Gabriel melihat isi kotaknya, tersenyum senang, "Waaah, kamu stalkerin aku ya? tahu dari mana coba aku nggak boleh makan daging dan nggak suka manis? Cieee..." ujarnya menggoda.
"Via yang bilang" balas Ify menunjuk Sivia yang tersenyum lucu di tempatnya.
Rio mengamati mereka berdua. Lagi, Sivia menatap Gabriel dengan mata berbinar, jangan lupakan senyuman cerah di bibirnya. Dia menunduk dalam, sedikit memalingkan wajah dari pemandangan yang serasa menikam perasaannya, Sivia memang perhatian pada semua teman-temannya, tapi tetap rasanya tidak sama dengan cara dia memperhatikan Gabriel sampai menghafal seleranya di luar kepala.
***
Ify tidur-tiduran di kasur dengan pensil dan kertas gambar di tangannya, meneruskan sketsa wajah yang belum selesai, sketsa wajah nomor sekian dengan objek yang sama, entah kenapa dia suka menggambarnya dalam berbagai kesempatan, dia suka memandanginya, membayangkan ekspresi lucu laki-laki itu dalam fikiran.
Dia tidak tahu sejak kapan teman sebangkunya itu menjadi lebih menarik dari biasanya, mereka masih sering saling serang, mengerjai satu sama lain, membuat kehebohan di kelas sampai dihukum bersama karena masalah sepele dengan wali kelas paling ajaib di dunia, Bu Winda.
Kalian belum lupa jika Alvin dan Rio adalah murid kesayangan beliau, bukan?
Selama persiapan olimpiade ini, Bu Winda sangat baik dengan anak-anak kelas sepuluh IPA 1. Beliau jarang memberi tugas lisan atau meminta mereka mengerjakan soal di depan kelas lantaran dua murid super bandelnya mendadak jadi super sibuk sehingga sering absen pelajaran karena begitu banyak persiapan yang harus dilakukan.
Drrrt... drrrt...
Ify melirik ponselnya yang bergetar di atas meja belajar, ada pesan masuk 'Waaaah, panjang umur nih orang'
Ify segera memainkan ponselnya, memeriksa pesan itu dan betapa terkejutnya dia melihat isi pesan yang mengatakan jika Rio ada di depan rumahnya.

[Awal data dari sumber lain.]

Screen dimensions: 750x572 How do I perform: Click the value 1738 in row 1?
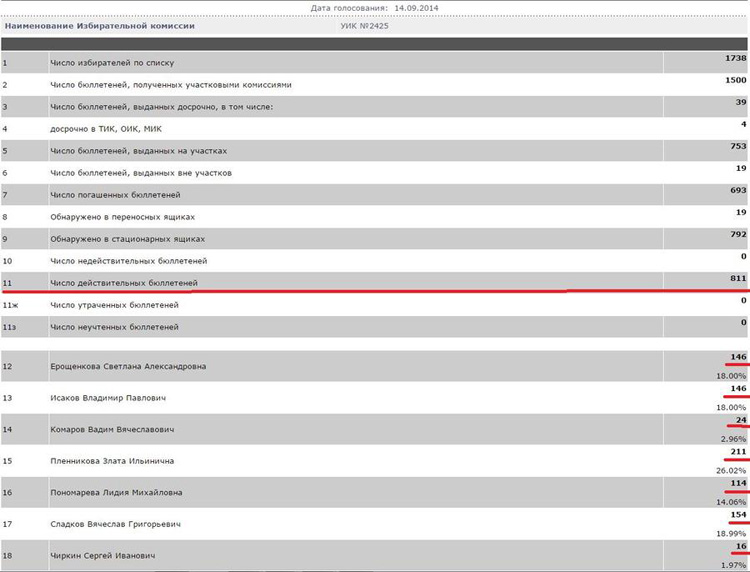click(735, 58)
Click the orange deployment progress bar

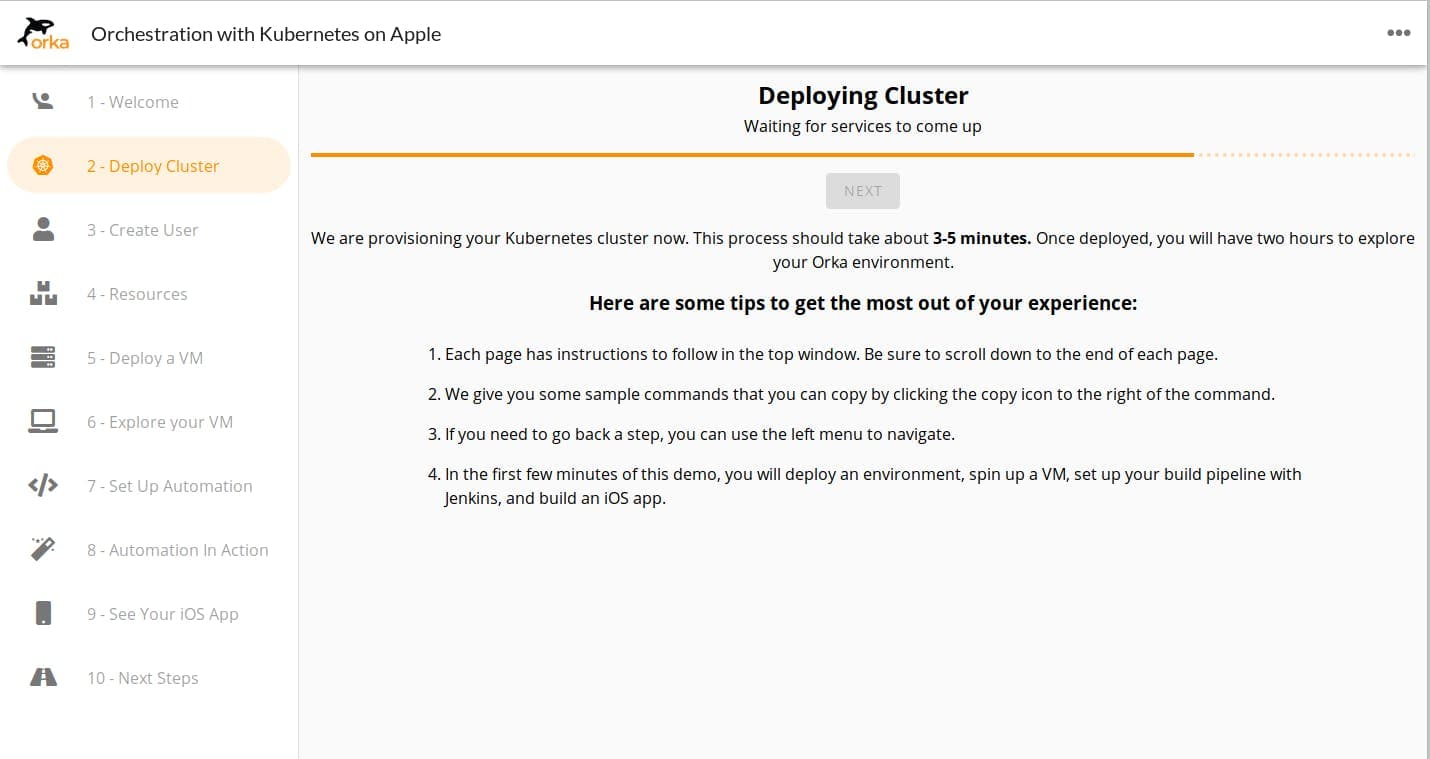[750, 154]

Dia menatap keluar jendela, dia mendekatkan ponselnya ke telinga, menghubungi nomor si pengirim.
"Hallo, Fy..." suara serak diujung sana cepat menyambutnya.
"Hallo, Yo! Lo serius lagi dirumah gue? dimananya?" Ify celingukan mencari sosok itu dari balkon kamar.
"Di depan pagar"
"Oke, tunggu. gue turun!" Ify menutup telepon setelah yakin siluet gelap yang dilihatnya dibawah pagar itu benar adanya, Dia berlari cepat menuruni tangga.
Mereka duduk di bangku taman yang tidak begitu ramai, hanya ada beberapa orang yang tampak berkunjung menghabiskan waktu santai mereka disana, Ify menyilangkan kedua tangannya di depan dada dengan wajah sangar, belum hilang rasa penasarannya sejak Rio tiba-tiba datang kerumahnya, meminta Izin pada Pak Hanafi untuk mengajak anaknya keluar sebentar kerena ada yang ingin diselesaikan. Pak Hanafi mengizinkan, Ify menyanggupi dengan senang hati, setelah mengambil tas dan sedikit bersiap mereka pergi dengan menggunakan motor, dia sudah membayangkan mereka akan bersenang-senang malam ini, makan es krim, membeli gula kapas, jalan-jalan atau apa saja yang menyenangkan. Tapi ternyata harapannya salah. "So, lo ngajakin gue kesini cuma buat ngeliatin lo jadi patung doang, gitu?" Sewot Ify setelah cukup lama mereka hanya saling diam.
"Bentar..." Rio berdiri dari posisinya, berjalan meninggalkan bangkunya menuju kerumunan orang-orang di ujung taman, Ify melihat dari kejauhan, menunggu apa yang akan dia lakukan.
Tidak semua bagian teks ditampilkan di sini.